Ackesnal / GTP-ViT

This is the official code for paper: Token Summarisation for Efficient Vision Transformers via Graph-based Token Propagation
Apache License 2.0
24 stars 1 forks source link

Pretrained model #1

Open kangkang189 opened 10 months ago

kangkang189 commented 10 months ago

Pretrained model

Ackesnal commented 10 months ago

Hi there,

We do not have pretrained model weights. This method works as a pluggable component to existing ViT backbones. For example, you can simply download the DeiT-Small's model weight at https://dl.fbaipublicfiles.com/deit/deit_small_patch16_224-cd65a155.pth and apply our methods on DeiT-Small.

You can refer to the end of models_v3.py to find all the backbones we support at the moment and download their model weights by yourself. These weights are usually available on HuggingFace.

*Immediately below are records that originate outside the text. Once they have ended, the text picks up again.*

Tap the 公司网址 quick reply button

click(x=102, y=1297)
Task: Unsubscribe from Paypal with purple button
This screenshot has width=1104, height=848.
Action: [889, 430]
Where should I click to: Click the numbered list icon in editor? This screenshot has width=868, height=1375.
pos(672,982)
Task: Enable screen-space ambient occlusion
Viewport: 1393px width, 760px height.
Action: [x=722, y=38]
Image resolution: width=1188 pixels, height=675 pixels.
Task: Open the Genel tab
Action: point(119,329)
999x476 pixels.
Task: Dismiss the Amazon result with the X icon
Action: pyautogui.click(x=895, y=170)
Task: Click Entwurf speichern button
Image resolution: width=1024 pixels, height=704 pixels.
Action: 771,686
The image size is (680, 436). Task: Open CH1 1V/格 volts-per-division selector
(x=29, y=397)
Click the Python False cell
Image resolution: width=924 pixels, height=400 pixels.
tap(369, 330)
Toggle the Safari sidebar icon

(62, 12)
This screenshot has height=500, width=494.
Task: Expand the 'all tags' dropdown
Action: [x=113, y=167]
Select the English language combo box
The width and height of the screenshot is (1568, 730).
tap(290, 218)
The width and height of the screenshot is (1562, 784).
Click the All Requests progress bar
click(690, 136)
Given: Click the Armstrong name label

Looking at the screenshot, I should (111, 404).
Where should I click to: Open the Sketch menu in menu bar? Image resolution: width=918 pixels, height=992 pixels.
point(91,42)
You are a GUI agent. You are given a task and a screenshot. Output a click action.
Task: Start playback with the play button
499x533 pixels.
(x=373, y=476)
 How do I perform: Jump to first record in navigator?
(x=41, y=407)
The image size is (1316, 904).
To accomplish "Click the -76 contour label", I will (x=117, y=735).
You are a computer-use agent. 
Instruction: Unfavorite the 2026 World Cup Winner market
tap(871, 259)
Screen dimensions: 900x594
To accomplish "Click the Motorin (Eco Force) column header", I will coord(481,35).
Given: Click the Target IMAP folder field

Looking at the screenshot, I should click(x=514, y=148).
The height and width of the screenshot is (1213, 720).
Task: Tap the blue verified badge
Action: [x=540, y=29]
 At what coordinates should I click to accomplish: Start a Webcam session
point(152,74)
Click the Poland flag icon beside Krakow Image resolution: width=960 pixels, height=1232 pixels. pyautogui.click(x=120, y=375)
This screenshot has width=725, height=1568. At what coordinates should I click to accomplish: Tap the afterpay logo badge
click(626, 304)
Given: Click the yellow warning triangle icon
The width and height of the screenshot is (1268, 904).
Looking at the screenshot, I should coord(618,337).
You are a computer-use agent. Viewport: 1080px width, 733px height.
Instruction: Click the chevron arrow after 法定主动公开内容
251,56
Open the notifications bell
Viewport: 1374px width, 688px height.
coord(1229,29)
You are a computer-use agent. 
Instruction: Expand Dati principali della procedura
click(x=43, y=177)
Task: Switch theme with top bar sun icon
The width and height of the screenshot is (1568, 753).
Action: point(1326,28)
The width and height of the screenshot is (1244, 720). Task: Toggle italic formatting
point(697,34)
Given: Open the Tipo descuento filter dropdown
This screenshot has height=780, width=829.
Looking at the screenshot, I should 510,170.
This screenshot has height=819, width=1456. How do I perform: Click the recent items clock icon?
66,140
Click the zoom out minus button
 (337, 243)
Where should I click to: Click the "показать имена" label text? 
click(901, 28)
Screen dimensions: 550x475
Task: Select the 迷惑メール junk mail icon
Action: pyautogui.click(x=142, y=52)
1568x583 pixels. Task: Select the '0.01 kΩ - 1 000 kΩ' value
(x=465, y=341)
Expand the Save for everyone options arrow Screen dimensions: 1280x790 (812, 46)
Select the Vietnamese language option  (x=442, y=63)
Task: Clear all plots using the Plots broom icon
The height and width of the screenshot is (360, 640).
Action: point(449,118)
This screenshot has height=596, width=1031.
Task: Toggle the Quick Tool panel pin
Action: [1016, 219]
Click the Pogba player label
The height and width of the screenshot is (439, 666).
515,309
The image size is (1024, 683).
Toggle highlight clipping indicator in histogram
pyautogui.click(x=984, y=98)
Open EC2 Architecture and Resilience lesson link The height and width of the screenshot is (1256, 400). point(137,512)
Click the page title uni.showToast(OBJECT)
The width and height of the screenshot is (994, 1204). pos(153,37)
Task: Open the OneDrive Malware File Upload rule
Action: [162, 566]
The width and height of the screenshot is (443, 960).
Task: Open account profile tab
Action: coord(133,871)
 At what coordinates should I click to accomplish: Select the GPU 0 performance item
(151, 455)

I'll provide more details on how to use our method in README later. I was unfortunately injured and underwent surgery on the right shoulder two weeks ago. My right arm and hand are fully stabilized in a sling at present, so the README will probably take a longer time to be updated.

Kind regards, Xuwei

tanvir-utexas commented 6 months ago

I am not sure why I am always getting 0 accuracy on the models listed in models_v3.py. I tried AugReg models. Should it work without pre-training?

Update: I was able to make it run. Thanks!

Ackesnal commented 6 months ago

Hi @tanvir-utexas,

You will need to use the corresponding pre-trained weights since these models might utilize different preprocessing methods. Most of the models can be downloaded from HuggingFace.

Cheers, Xuwei